Supportig evidence


#1

I am nervous about how to ask my neurologist for written supporting evidence for my PIP assessment,my appointment with neurologist is Monday 20th June and PIP assessment Tuesday 21st june.

I have had 2 PIP assessments cancelled in the last 2 weeks 1st by txt the 2nd after actually arriving after 35 mile journey only to be rushed out of the door with some lame excuse about over booking, has anyone else asked their neurologist for written supporting evidence, if so  was a cost involved ? is there some standard procedure and was your neurologist happy to do so.

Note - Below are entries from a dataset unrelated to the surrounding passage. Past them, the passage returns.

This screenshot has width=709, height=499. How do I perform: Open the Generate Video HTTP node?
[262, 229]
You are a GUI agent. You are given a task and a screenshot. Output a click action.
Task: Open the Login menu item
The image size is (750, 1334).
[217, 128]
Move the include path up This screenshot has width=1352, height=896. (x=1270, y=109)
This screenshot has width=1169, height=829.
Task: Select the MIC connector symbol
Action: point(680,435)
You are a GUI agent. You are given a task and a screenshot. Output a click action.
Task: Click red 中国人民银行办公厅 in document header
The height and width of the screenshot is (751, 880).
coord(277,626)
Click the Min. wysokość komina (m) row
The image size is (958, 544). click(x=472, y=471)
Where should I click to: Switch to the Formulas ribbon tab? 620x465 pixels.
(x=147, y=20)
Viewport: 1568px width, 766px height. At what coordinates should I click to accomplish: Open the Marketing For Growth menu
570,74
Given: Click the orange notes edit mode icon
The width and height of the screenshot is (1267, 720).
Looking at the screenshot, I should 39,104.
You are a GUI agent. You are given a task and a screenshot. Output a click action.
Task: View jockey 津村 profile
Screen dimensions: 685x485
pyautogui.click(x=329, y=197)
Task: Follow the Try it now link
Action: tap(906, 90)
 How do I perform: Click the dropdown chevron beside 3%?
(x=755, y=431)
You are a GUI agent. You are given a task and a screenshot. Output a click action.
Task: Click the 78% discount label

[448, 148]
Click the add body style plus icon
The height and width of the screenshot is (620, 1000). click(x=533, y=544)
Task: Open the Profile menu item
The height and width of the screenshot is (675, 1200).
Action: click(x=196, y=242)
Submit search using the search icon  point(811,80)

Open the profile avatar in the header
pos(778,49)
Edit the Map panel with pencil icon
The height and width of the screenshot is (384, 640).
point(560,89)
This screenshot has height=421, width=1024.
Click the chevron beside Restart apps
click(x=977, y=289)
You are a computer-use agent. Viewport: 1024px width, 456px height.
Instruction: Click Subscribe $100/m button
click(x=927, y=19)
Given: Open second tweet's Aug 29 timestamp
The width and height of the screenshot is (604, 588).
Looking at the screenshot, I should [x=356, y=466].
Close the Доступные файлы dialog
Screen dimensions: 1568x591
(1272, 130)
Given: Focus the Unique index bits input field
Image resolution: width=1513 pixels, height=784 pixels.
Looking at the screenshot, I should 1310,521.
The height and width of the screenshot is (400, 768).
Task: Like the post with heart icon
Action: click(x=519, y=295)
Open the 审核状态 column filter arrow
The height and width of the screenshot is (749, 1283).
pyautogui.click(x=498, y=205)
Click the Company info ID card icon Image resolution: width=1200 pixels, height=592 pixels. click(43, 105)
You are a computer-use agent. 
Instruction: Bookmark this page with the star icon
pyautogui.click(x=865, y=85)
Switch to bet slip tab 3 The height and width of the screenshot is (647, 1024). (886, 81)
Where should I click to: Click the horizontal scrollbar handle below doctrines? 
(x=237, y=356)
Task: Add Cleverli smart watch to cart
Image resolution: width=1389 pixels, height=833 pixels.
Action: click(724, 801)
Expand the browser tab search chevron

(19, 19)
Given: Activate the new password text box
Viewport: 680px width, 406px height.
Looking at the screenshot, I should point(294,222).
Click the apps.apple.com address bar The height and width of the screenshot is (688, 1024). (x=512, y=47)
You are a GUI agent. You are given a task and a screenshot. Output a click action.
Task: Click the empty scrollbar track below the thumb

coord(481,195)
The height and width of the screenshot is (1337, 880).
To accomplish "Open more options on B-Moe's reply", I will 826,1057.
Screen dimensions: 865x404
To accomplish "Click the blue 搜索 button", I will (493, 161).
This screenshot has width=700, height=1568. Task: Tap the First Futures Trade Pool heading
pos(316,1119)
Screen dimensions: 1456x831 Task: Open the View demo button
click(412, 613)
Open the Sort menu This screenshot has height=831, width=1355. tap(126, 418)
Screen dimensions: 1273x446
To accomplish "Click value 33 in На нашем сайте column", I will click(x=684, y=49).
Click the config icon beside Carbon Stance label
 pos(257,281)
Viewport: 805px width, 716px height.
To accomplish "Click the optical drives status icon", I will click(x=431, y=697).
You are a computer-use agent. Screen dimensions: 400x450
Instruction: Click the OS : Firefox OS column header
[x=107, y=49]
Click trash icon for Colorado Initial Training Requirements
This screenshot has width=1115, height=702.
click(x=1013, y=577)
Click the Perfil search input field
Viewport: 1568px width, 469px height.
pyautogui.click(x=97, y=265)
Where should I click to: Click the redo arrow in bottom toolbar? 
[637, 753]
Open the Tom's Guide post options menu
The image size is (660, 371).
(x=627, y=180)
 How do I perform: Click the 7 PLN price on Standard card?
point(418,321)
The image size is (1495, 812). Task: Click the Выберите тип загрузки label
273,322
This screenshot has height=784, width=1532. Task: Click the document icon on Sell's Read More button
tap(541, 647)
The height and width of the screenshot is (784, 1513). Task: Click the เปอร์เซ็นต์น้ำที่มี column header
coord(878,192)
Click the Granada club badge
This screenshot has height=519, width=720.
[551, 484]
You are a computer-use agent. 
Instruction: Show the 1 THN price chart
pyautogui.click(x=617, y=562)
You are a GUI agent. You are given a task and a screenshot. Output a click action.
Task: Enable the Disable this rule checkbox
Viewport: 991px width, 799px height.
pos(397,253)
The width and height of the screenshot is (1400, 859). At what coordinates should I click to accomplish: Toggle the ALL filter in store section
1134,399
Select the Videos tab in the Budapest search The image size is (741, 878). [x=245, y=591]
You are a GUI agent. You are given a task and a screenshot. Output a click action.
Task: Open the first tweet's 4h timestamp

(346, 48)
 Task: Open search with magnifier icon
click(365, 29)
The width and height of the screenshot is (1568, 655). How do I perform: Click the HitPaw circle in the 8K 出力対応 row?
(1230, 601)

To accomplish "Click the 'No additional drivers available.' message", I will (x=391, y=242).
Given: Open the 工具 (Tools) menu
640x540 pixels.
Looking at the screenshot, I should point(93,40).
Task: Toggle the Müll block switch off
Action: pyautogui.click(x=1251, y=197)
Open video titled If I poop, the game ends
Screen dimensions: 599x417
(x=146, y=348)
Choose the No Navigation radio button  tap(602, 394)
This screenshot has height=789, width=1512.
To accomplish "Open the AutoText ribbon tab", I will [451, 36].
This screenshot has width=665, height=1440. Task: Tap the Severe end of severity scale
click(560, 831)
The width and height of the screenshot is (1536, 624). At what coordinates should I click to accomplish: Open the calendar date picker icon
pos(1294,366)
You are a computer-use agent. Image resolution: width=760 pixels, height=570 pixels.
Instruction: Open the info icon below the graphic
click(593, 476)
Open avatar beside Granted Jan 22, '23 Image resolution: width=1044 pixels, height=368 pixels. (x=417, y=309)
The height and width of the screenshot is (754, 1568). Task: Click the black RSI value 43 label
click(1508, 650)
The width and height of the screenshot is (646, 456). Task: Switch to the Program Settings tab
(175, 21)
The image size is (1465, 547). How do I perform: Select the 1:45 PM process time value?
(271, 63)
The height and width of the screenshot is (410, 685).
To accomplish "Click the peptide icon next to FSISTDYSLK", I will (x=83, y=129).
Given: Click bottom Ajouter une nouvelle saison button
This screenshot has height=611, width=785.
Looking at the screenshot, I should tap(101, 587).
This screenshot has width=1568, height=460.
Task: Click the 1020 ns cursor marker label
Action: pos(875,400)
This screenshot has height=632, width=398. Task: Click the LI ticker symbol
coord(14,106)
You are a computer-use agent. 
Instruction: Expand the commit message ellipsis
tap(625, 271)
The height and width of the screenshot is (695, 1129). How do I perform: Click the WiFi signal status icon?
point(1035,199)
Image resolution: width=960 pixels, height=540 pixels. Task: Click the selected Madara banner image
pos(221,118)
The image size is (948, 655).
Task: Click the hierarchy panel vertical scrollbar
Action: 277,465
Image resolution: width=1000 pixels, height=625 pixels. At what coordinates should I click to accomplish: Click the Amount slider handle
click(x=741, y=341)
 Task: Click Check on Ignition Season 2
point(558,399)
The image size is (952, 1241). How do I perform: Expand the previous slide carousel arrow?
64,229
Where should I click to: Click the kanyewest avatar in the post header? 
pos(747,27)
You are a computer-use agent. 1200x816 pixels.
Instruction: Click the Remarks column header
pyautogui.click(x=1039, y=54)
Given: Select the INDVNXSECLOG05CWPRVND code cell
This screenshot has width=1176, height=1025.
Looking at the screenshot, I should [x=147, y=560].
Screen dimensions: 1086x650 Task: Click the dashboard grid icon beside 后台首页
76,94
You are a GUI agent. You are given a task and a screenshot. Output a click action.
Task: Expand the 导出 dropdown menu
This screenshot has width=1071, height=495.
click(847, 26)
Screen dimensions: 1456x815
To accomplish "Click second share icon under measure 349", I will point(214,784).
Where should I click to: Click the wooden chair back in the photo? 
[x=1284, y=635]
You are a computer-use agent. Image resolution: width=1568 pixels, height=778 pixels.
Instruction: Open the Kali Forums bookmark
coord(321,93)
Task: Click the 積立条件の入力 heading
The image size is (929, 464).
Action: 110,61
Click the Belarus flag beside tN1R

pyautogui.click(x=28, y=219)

As i have posted previously my employers are probably going to terminate my employment on the grounds of capability so if unemployed my finances will become stretched to say the least, so would prefer that my PIP claim went as i would hope( fingers crossed)

Any advise much appreciated 


#2

 

Hi


bit late a reply as you say your assessment is today, hope it goes well, but I think you can send in supporting evidence after the assessment itself as a decision isn't supposedly made until the assessors report is sent and then all evidence is before the decision maker to make a award.

My Parkinsons local advisor wrote a lengthy technical detailed letter on how Parkinson's effects me personally

My PD nurse also wrote a detailed supporting letter on her  interactions and observations of myself

Both were happy to do so.


Hospital letters (most recent) also included

I also wrote a personal letter on how a typical day effects me personally living with parkinsons which is noted by the decision maker as helpful.


There was no cost involved with supporting letters though i understand some gp practices do charge a fee for medical evidence , I usually get a copy letter sent too me of appointments with Neuro & Nurse.

make sure you  make copy's, you can ask for a report of your PiP assessment.


#3

Hi Sea Angler

PIP assessment seemed to go ok, the assessor was friendly but i am not sure he was really qualified, he asked what medication i was on and when i said Madopar amongst other drugs he said Maglopar and that he wasn't familiar with that drug.

I guess he might have misheard me, anyway today i phoned the DWP  and asked for a copy of the assessment report to be sent to me.

I still need to gather as much additional supporting evidence as i can, I'm waiting for an appointment for my depression/anxiety problems etc as my understanding is the more evidence the better, now the nervous wait for the outcome.